There are seven cubes (dice, if you will). The sides of the cubes are plain, and painted either white (W) or black (B). All the cubes have different number of white and black sides:
- 6W, 0B
- 5W, 1B
- 4W, 2B
- 3W, 3B
- 2W, 4B
- 1W, 5B
- 0W, 6B
The cubes are in a container, so that we can't see them. You pick a random cube from the container with your eyes shut and hold the cube so that only one side is visible (assume that it is possible to hold it in such a manner). Then you show the cube to me and open your own eyes. Now we both see that the visible side is black. Neither you nor me know nothing else of this cube. I bet, that the cube has at most one white side. Would you accept?

Second bet proposal:

Same cubes as before. No one picks anything yet, all the cubes are in the container. This time I propose: You will pick a random cube from the box and throw it like a die (assume that they all behave like perfect dice). After it has settled, we will observe the color of the side facing up. I bet, that the cube has at most one side of the opposite color (i.e. if black is up, there is at most one white side, and if white is up, there is at most one black side). Would you accept?

tj86430 wrote:@perceval:

rolling the dice is an illusion, whatever the side it land on i win if the dice have at least one side of each color, so 5/7 (15/21), good odds

I guess I either explained badly or you misunderstood: you dont win with any two-colored cube/die. You only win if:
- the cube/die has 2B/4W, 3B/3W or 4B/2W
- the cube/die has 1W/5B AND the white side is up
- the cube/die has 1B/5W AND the black side is up

If the cube/die has 1W/5B with the black side up, then the phrase "has at most one side of the oppisite color (this case white)" is true (and vice versa).

The second bet is in fact exactly the same as the first.

The purpose of this experiment is to show that (I suspect) many people will accept the first bet (thinking that they have 2/3 chance to win), but not the second one (if they can calculcate probabilities correctly). In both cases the odds for your win are 10/21 (and 11/21 for my win), as you correctly calculated in the first bet.

perceval wrote:

shapenaji wrote:HINT:

so, the way to solve that last one,

Box A contains xa black
Box B contains xb black and yb White
Box C contains yc white

If we express the final solution in terms of these, then sum over all possibilities, we should be gold.

that is what i tried above, anything wrong with my calculation ?

Bill Spight wrote:

Bantari wrote:So, the whole question, paraphrased, simplified, and without confusing and unnecessary details, boils down to this:

- You have TWO boxes, Bb and Bw.
- Pick one at random.
- What is the chance of having picked Bb? (since this is the only scenario in which the second/hidden stone is also B)

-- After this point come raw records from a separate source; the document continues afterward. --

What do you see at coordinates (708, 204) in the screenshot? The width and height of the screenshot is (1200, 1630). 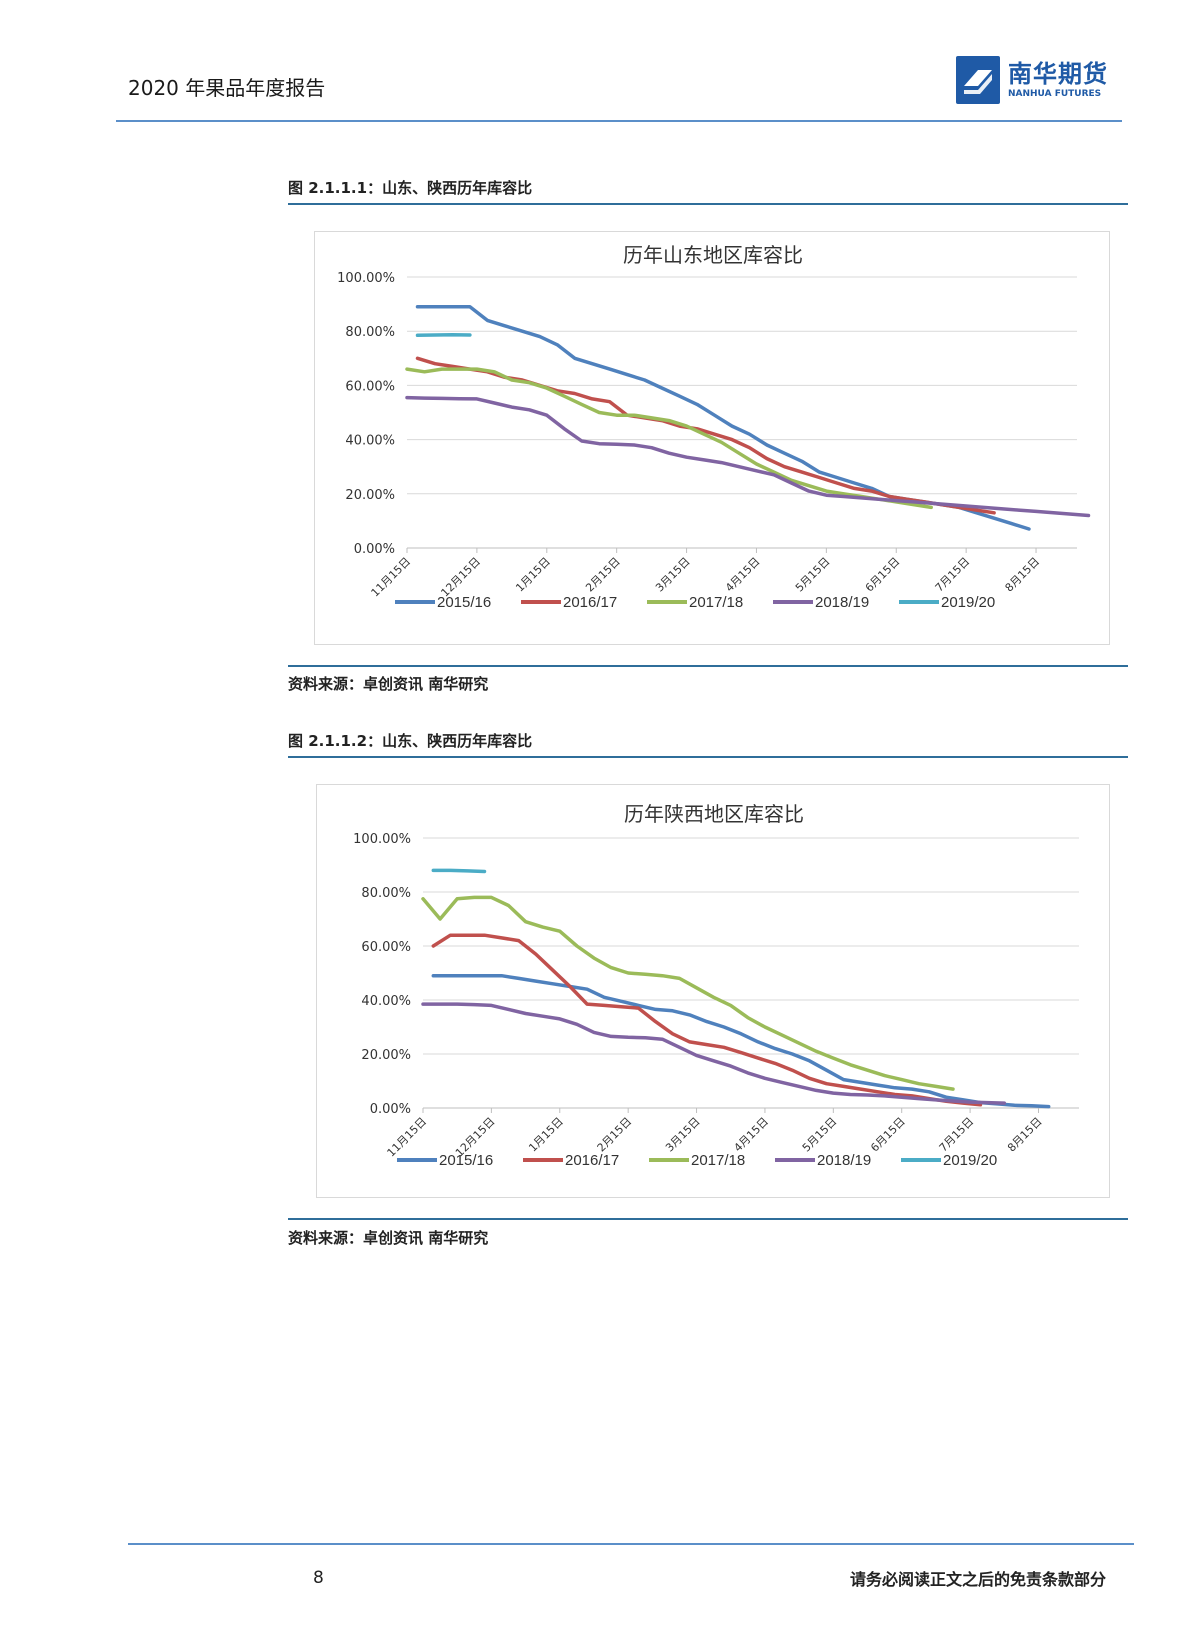 I see `figure-1-caption-rule` at bounding box center [708, 204].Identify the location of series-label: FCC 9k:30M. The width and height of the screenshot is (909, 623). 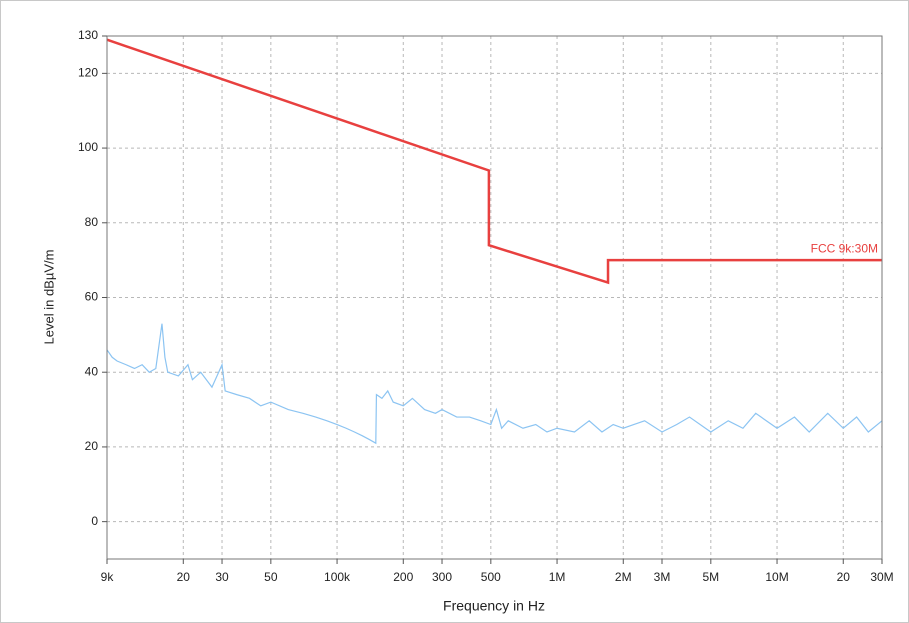
(844, 248). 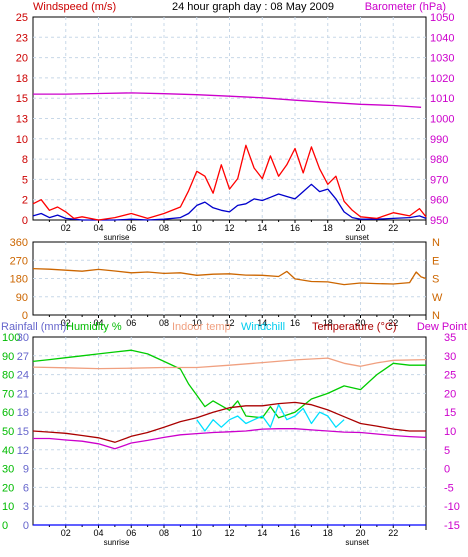 I want to click on y-tick-label: W, so click(x=438, y=298).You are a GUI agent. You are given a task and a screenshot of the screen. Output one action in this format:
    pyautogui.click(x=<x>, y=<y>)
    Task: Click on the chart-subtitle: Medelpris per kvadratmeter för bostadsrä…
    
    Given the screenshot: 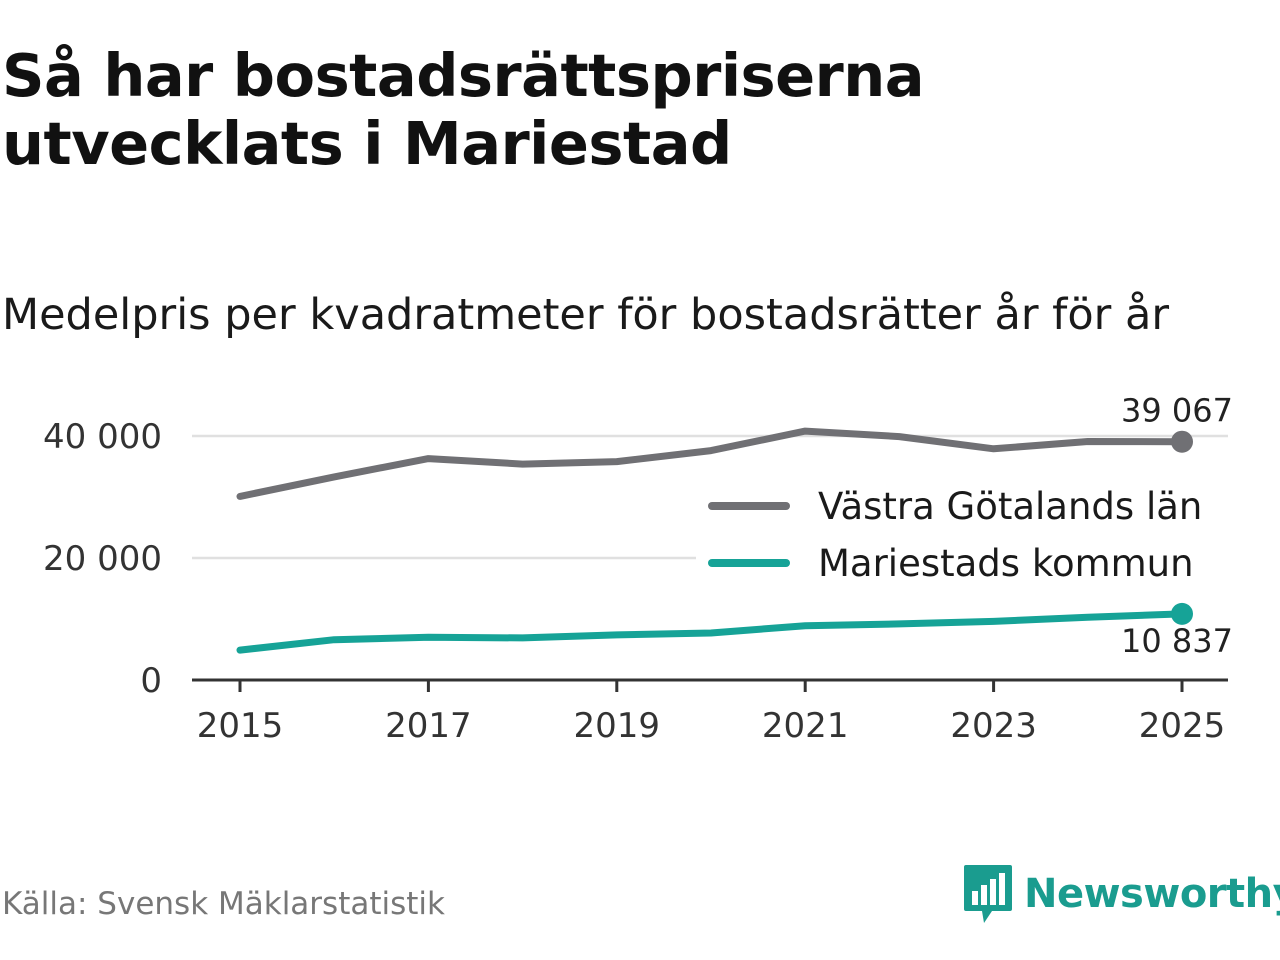 What is the action you would take?
    pyautogui.click(x=586, y=315)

The answer is clearly 50%.

If you pick one of those two boxes at random, indeed, the probability is 50% that one of the boxes has two Black stones in it. But we have not used all the information that we got from drawing a Black stone from a box. Suppose now that you draw a stone from the box that you picked, and it is Black. Now what is the probability that the box has another Black stone in it?

Bantari wrote:Interpretation #2:
You FIX the situation so that B WILL COME FIRST ON EACH DRAW (the wording of the question MIGH SEEM TO stipulate this) - like you throw away the WW box and attach a string to A BLACK STONE in each remaining box ensuring it to be the first draw. In which case it is only the question which of the two boxes you pick and the answer is 50%.